Can Dündar: Ne yapılmasını savunuyorsunuz sayın Uslu?

Salim Uslu: Şimdi tek tek ayrıntıya girmeden şunu söyleyeyim; bir defa bir yasaya ilişkin hepimizin paylaştığı bir ortak konsept oluşturmak lazım. Bu sosyal devlet ruhuna uygun bir konsept oluşturmak lazım. Sadece parasal dengeleri ve değerleri gözeten bir anlayış yerine gerçekten sosyal güvenlik anlayışına, felsefesine uygun bir konsept olması lazım ve buradan bugün ortaya koyduğumuz sorunlar mevcut durumun sürdürülemezliği üzerine bina ediliyor, oysa getirilmek istenen düzenleme 70 yıl, 80 yıl sonrası çocuklarımıza yönelik bir düzenlemedir deniyor. Oysa biz sorunu bugün yaşıyoruz ve yapılacak düzenlemelerin bugün yaşanan soruna bir çaresi yok. Hani o meşhur hikayedir; hoca it’ini arıyor bir yerde sokakta kaybettiği bir yerde. Görenler diyorlar ki; hoca ne yapıyorsun, it’imi arıyorum. Burada mı yitirdin? Yok diyor o sokağın o köşesinde yitirdim. Niye burada arıyorsun diyorlar, iyi de burası aydınlık diyor, burada arıyorum. Yani şimdi burada görülen şey mevcut çalışan üzerinden ne kadar tasarruf yaparız olmaması lazım. Yani ona dikkat etmek lazım.
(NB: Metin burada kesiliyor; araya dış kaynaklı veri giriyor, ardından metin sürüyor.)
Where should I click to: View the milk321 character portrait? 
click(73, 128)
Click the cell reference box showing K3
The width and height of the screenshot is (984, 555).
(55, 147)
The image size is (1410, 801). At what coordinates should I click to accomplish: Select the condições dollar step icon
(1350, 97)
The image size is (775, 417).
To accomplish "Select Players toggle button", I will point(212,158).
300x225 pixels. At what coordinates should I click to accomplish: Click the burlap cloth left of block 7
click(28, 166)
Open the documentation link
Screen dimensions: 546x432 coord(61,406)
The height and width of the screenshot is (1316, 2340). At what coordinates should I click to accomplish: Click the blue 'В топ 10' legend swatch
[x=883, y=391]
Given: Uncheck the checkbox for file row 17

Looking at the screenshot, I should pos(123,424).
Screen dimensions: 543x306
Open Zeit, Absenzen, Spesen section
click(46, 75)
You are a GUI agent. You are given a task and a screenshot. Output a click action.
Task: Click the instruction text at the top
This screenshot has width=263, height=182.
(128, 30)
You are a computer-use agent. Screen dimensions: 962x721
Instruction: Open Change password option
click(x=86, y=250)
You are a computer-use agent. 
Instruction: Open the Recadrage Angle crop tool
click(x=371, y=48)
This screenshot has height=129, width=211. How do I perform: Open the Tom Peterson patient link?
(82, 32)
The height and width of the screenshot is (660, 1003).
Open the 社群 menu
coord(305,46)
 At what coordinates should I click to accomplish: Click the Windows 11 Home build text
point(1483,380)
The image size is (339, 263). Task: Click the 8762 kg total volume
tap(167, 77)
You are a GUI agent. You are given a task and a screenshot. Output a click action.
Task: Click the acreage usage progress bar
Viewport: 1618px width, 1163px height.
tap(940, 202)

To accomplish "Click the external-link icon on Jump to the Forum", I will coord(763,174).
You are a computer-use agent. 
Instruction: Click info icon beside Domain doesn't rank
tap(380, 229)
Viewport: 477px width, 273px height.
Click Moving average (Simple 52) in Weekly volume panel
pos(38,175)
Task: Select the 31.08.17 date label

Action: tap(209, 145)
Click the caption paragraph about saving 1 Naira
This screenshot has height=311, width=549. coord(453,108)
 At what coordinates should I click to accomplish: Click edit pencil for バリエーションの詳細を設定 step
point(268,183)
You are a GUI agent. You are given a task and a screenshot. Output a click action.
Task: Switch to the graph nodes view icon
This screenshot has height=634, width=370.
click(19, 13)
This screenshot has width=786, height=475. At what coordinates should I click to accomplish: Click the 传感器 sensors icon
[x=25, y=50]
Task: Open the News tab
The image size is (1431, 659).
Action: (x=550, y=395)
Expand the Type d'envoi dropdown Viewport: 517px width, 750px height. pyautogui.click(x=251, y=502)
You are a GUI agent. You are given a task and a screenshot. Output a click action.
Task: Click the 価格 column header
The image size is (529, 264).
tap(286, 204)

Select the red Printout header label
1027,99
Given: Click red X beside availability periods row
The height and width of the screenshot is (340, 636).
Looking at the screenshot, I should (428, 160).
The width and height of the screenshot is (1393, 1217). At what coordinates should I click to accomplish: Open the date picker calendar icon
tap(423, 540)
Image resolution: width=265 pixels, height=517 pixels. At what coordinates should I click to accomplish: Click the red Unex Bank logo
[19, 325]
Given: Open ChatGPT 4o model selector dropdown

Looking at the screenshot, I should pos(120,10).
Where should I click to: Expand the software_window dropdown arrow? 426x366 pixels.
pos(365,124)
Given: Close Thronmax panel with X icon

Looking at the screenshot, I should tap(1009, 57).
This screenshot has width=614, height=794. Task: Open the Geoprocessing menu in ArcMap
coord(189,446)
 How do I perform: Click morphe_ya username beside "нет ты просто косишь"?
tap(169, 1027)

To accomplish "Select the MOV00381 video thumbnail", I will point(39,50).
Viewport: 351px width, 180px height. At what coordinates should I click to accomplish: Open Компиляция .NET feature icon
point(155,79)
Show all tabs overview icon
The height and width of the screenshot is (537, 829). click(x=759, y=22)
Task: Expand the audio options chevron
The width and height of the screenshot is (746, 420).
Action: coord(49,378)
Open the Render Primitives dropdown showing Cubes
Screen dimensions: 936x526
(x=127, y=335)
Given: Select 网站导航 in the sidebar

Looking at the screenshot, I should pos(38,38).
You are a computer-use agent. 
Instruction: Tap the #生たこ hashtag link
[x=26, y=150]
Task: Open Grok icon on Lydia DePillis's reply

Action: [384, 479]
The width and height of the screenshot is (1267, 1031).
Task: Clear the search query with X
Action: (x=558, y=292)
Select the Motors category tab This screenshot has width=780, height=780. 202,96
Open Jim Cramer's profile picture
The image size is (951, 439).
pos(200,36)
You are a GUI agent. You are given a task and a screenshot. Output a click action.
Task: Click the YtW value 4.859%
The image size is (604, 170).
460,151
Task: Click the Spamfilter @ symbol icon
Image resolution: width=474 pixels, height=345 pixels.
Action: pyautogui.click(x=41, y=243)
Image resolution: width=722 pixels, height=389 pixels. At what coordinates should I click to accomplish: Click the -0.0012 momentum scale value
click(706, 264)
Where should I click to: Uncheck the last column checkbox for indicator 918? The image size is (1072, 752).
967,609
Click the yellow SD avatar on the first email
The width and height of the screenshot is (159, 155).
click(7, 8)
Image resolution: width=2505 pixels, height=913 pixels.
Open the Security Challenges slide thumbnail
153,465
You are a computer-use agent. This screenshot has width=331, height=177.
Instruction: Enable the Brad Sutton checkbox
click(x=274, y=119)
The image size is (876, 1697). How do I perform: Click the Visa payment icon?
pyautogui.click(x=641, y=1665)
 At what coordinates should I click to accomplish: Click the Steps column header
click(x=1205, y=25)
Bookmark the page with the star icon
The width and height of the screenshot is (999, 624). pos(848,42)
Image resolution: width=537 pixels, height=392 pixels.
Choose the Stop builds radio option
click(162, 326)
Can Dündar: Teşekkür ederim.

Salim Uslu: Mesela ben olsaydım ne yapardım’ı 1-2 cümleyle şey yapayım.

Can Dündar: Çok kısa.

Salim Uslu: Bir defa kamu personel reformunu bununla birlikte eş zamanlı yapardım, işçi memur tanımını yeni baştan yapardım. İkincisi, kayıt dışı istihdamda 11 milyon 400 bin kişi çalışıyor, toplam sivil işgücü içerisinde yani sistemin dışında kalanlara baktığınız zaman. Bunu sistemin içerisine alırdım. 5510 sayılı yasa bu getirilen düzenlemeden daha ehvendir ve bir kabul vardır toplumda. Bunu varsa gerekli düzeltmeleri yapar orada kalırdım ve bu yasayla eş zamanlı olarak sayın bakanım ILO normlarına da uygun olarak iş güvencesi yasasını mutlaka değiştirmemiz lazım. Yani iş güvencesinde işe iade sistemini getirmemiz lazım. Aksi halde sistemde uzun süre kalmayı o yaptığınız hesapta belli artışlar getiriyorsunuz, yani işçi de zannediyorum bir 6 milyon liralık filan bir artış getiriyor. İş güvencesi yasası olmazsa 6 milyon lira sistemde kalmak için cazip değil, tam tersinde sistemden emeklilikten umudunu kesen kaçmaya başlayacaklardır. O nedenle iş güvencesi yasası ve işe iadeyi getirin ki hiç olmazsa mutlak anlamda bir iş güvencesi sağlamış olalım. 2821, 22 eş zamanlı bununla beraber mutlaka değiştirelim. Bir de bu eylemle ilgili bir küçük şey söyleyeyim. Demokrasilerde, demokratik sistemlerde sendikalar bir anlamda erken uyarı sistemidir. Sendikalar bir yerde bağırmaya başladığında, itiraz etmeye başladığında demokrasilerde o sese kulak vermek gerekir, oradaki mesajı almak ve oturup düzeltmek gerekir. Şimdi sayın başbakan 3 Ocak toplantısında ekonomik sosyal konsey toplantısında bu görüş ve önerilerden sürecin her aşamasında istifade edilecektir diyor, devamlı her türlü katkıya hazırız diyor, sizde aynı şeyleri söylüyorsunuz. Bence yarından geci yok hemen oturup bir şekilde teknik çalışmalara başlamak lazım. Farklı görüşler olabilir, farklı sistem önerileri olabilir ama bu sistemin ıslahı ya da sürdürülebilirliği bakımından çalışmaların devam etmesinde fayda var. Bir de bu açıklar konusunda, o da hükümetinizi yakından ilgilendiriyor, hepimizi ilgilendiriyor. Şu anda kayıt dışı istihdamın vergi ve sigorta kayıt miktarı 26 milyar YTL’dir. Bunu biz şayet sisteme katabilecek mekanizmaları harekete geçirebilirsek sosyal sigortalar sisteminin açığından bahsetmemiz mümkün değil.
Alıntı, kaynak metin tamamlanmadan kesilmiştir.